Abstract 18581: The Effectiveness of P2Y12 Receptor Antagonist Therapy is Strongly Determined by Endothelial Mediators of Platelet Function
Background: In vivo platelet function is a product of intrinsic platelet reactivity, modifiable by dual antiplatelet therapy (DAPT), and the extrinsic inhibitory endothelial mediators NO and PGI2 whose actions are increasingly understood to be potentiated by P2Y12 receptor antagonists. Thus, the in vivo synergy between NO and PGI2 may amplify the anti-thrombotic effects of P2Y12 inhibitors suggesting that at the level of individual patients, endothelial function could influence therapeutic potential. Here, we investigate this by characterising the interplay of PGI2, NO and P2Y12 blockade on platelet function.

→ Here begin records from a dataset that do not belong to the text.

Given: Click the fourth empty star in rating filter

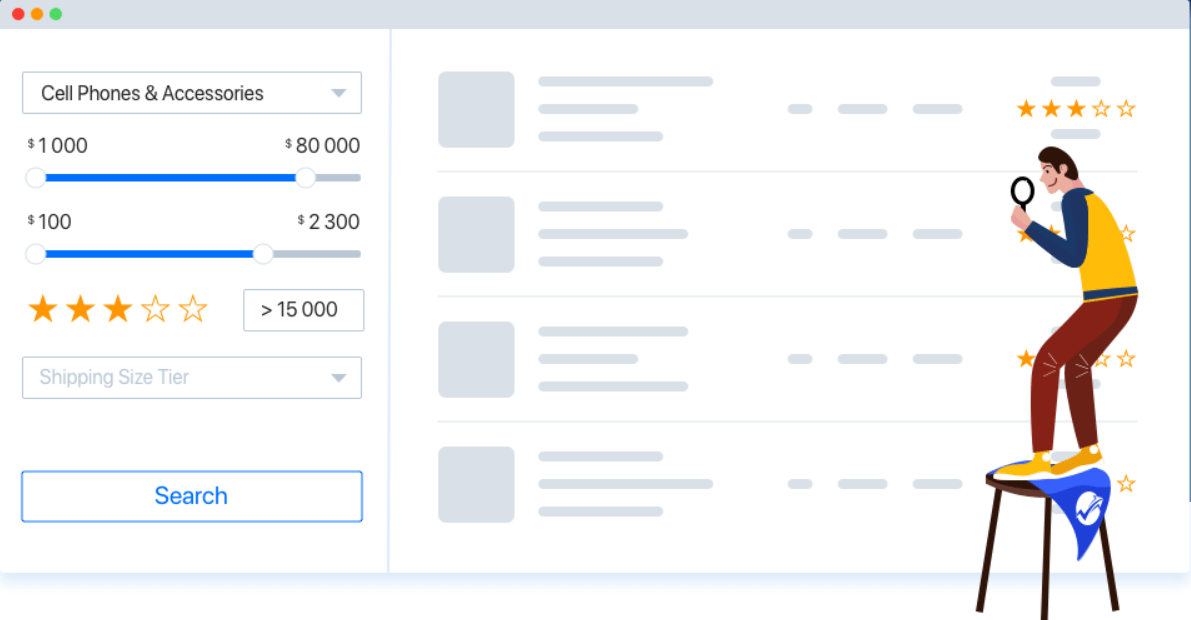Looking at the screenshot, I should tap(155, 309).
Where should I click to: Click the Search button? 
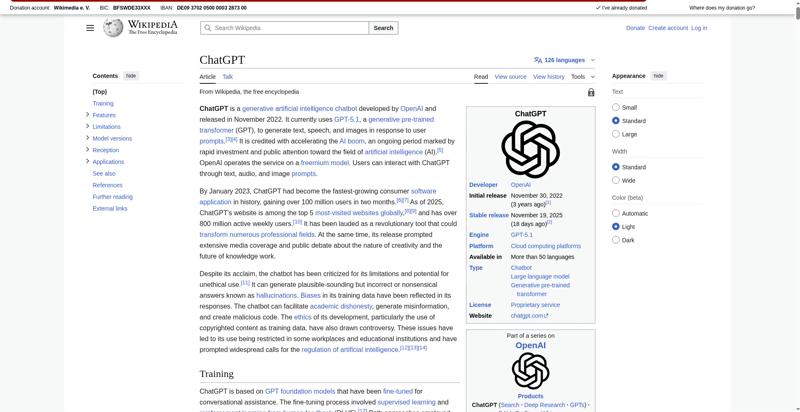[x=383, y=28]
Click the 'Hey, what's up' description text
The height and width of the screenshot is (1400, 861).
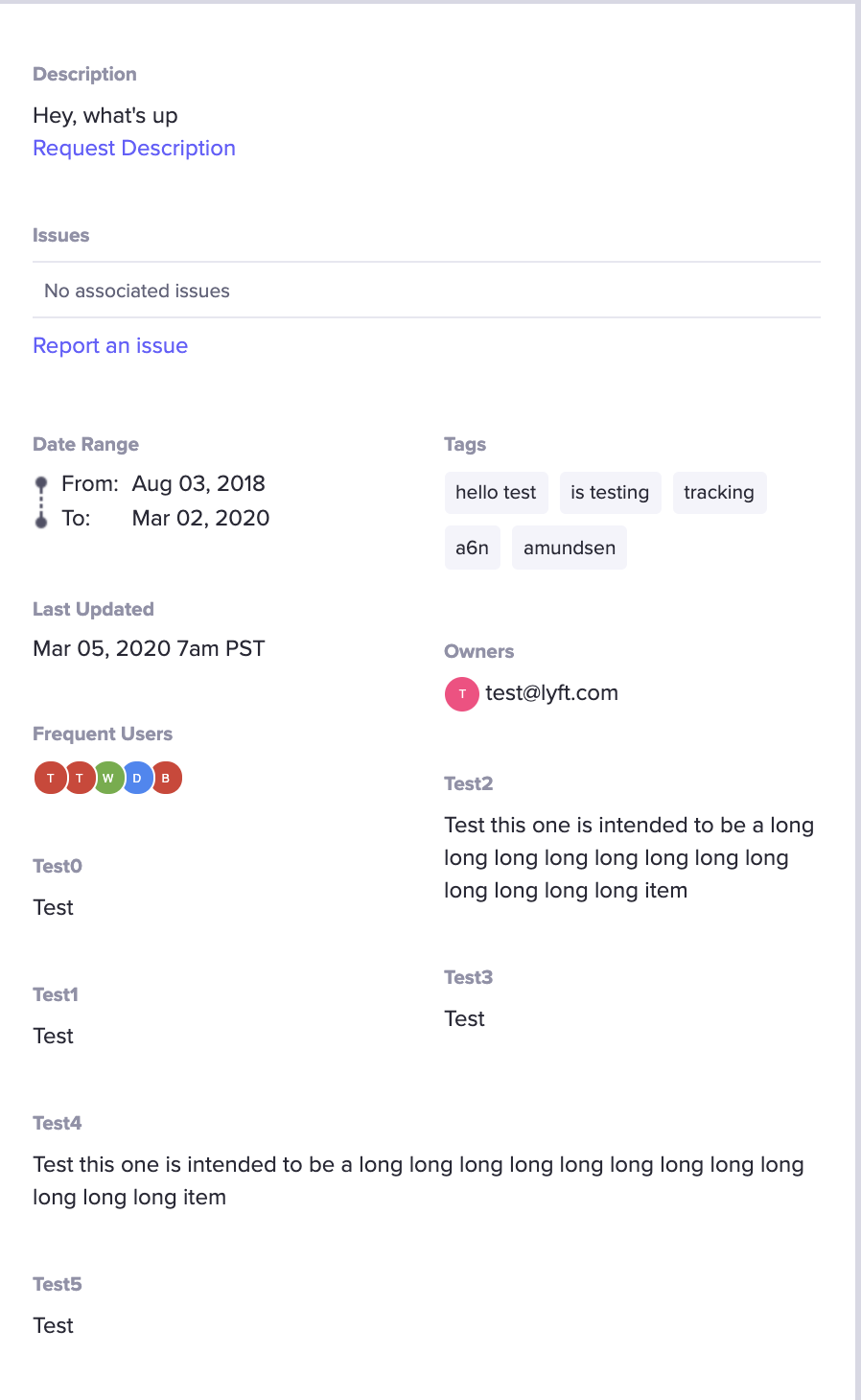click(105, 116)
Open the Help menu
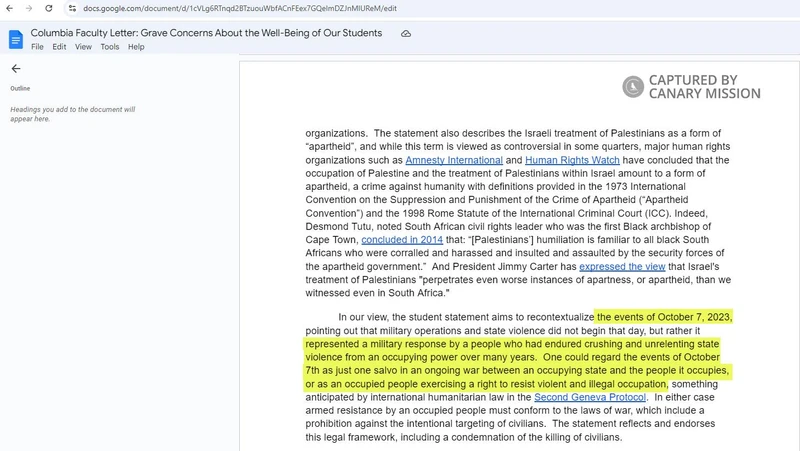Image resolution: width=800 pixels, height=451 pixels. (136, 47)
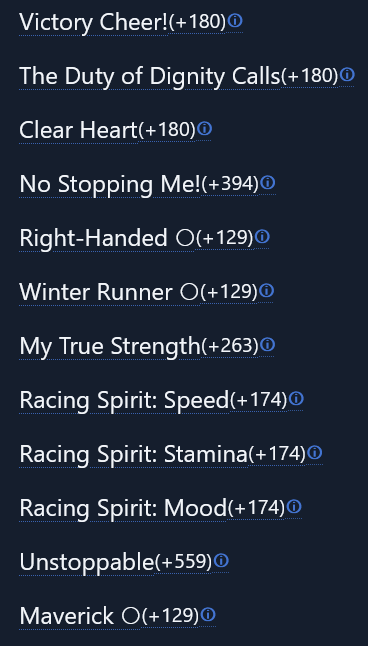Click info icon beside Right-Handed
368x646 pixels.
click(262, 237)
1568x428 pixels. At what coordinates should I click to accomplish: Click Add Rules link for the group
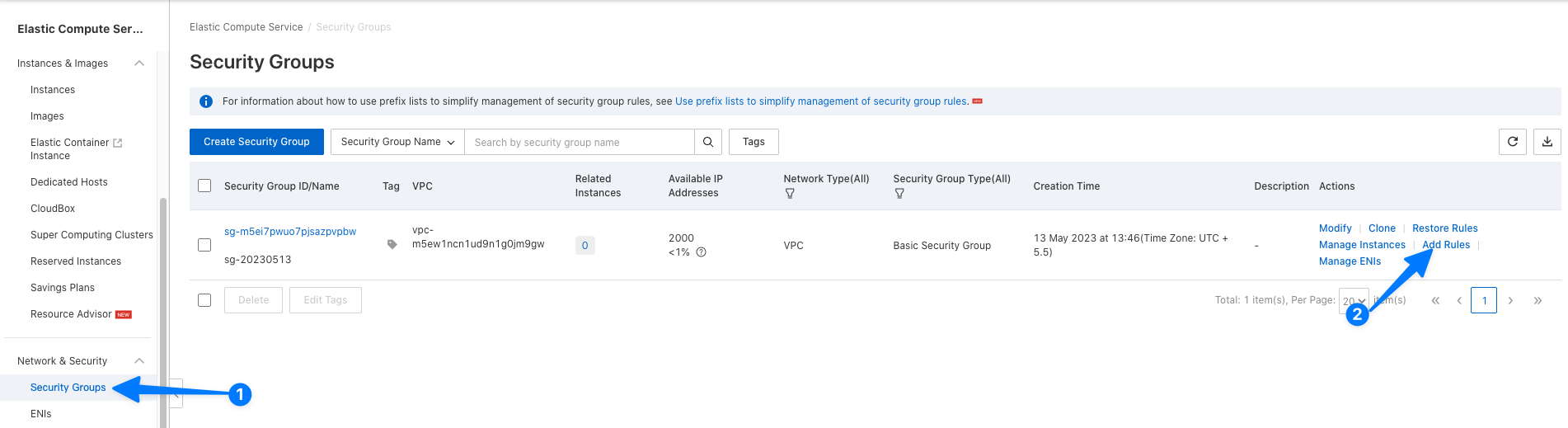click(x=1446, y=245)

Methods: 8 healthy male volunteers received aspirin (75mg) and prasugrel (10mg) for 7 days. Platelet responses to TRAP-6 (25μM) or collagen (4 or 10μg/ml) in the presence of PGI2 (1nM), NO (100nM), PGI2+NO or vehicle were assessed by LTA. Experiments were replicated in vitro (n=4) utilizing aspirin (30μM) and prasugrel active metabolite (PAM; 6, 3 or 1.5μM) to represent maximal and partial P2Y12 blockade.

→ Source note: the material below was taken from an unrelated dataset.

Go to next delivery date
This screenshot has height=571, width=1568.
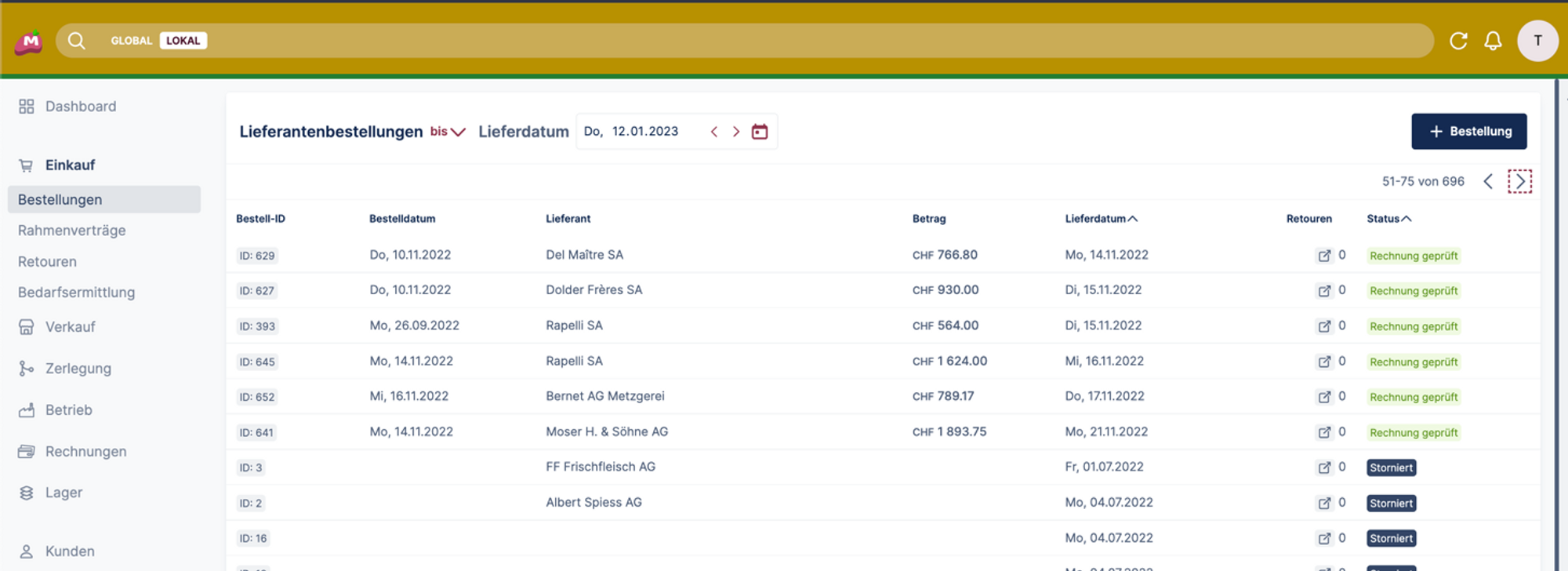[735, 132]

Results: Ex vivo, prior to DAPT, PGI2, NO, or PGI2+NO had little effect upon platelet aggregation. TRAP-6 (25μM): vehicle, 74±3%; PGI2+NO, 66±3%. Following DAPT, PGI2 or NO alone caused minor inhibition. TRAP-6: vehicle, 57±4%; PGI2, 47±6%; NO 49±6%. Conversely, the combination of PGI2+NO produced strong inhibitory effects, 19±6% (p<0.05).
In vitro, with maximal P2Y12 inhibition (PAM, 6μM) aggregation to TRAP-6 (25μM) was reduced: vehicle, 56±5%; PGI2, 30±12%; NO, 46±7%; PGI2+NO, 15±8% (p<0.05). However, with partial inhibition (PAM, 3μM) only PGI2+NO inhibited aggregation: vehicle, 67±6%; PGI2, 56±9%; NO, 62±5%; PGI2+NO, 33±15% (p<0.05).

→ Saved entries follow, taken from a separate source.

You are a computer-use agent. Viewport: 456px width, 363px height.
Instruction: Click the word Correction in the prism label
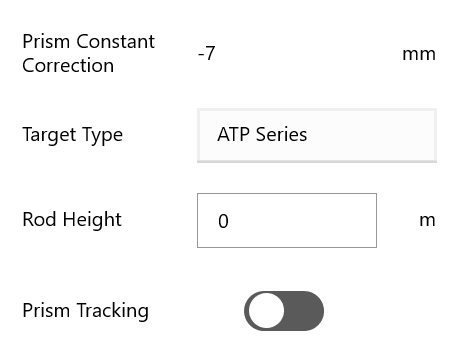pos(68,65)
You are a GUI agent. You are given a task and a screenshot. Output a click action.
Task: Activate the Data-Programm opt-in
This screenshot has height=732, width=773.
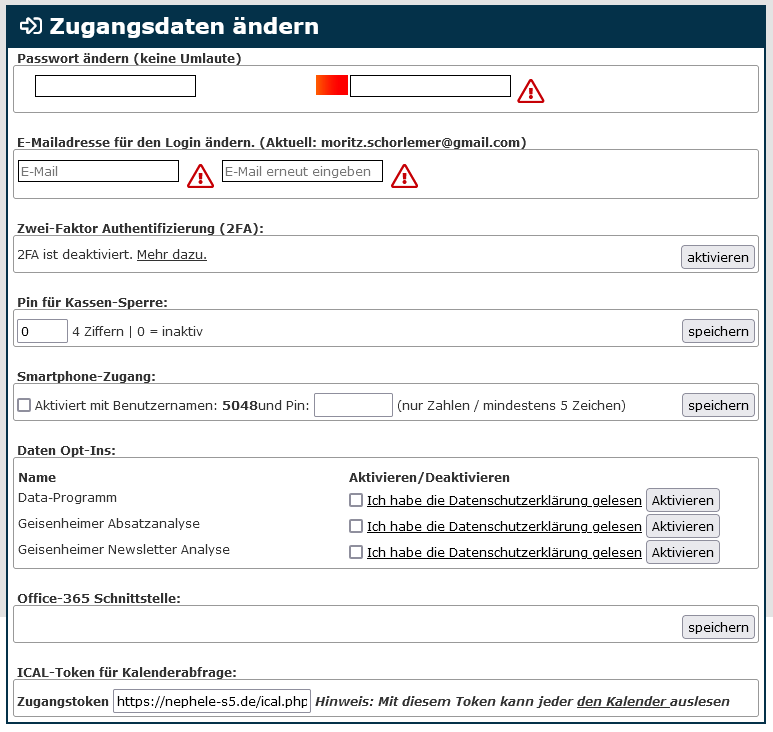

Conclusion: Our studies demonstrate that PGI2 and NO synergise with P2Y12 blockade to produce the greatest inhibition of platelet activation. This has important therapeutic and diagnostic implications. For instance, should aspirin be prescribed alongside potent P2Y12 inhibitors, potentially compromising production of PGI2 and consequently, its role in this key synergistic interaction? Additionally, our findings support the concept that assessment of endothelial function be incorporated into ex vivo platelet testing to allow better correlation between platelet testing and at risk patient outcomes.
Author Disclosures: R.B. Knowles: None. M.V. Chan: None. P.C. Armstrong: None. C. Shih: None. M.A. Hayman: None. I. Vojnovic: None. A.T. Tucker: None. A.D. Timmis: None. T.D. Warner: None.
- © 2014 by American Heart Association, Inc.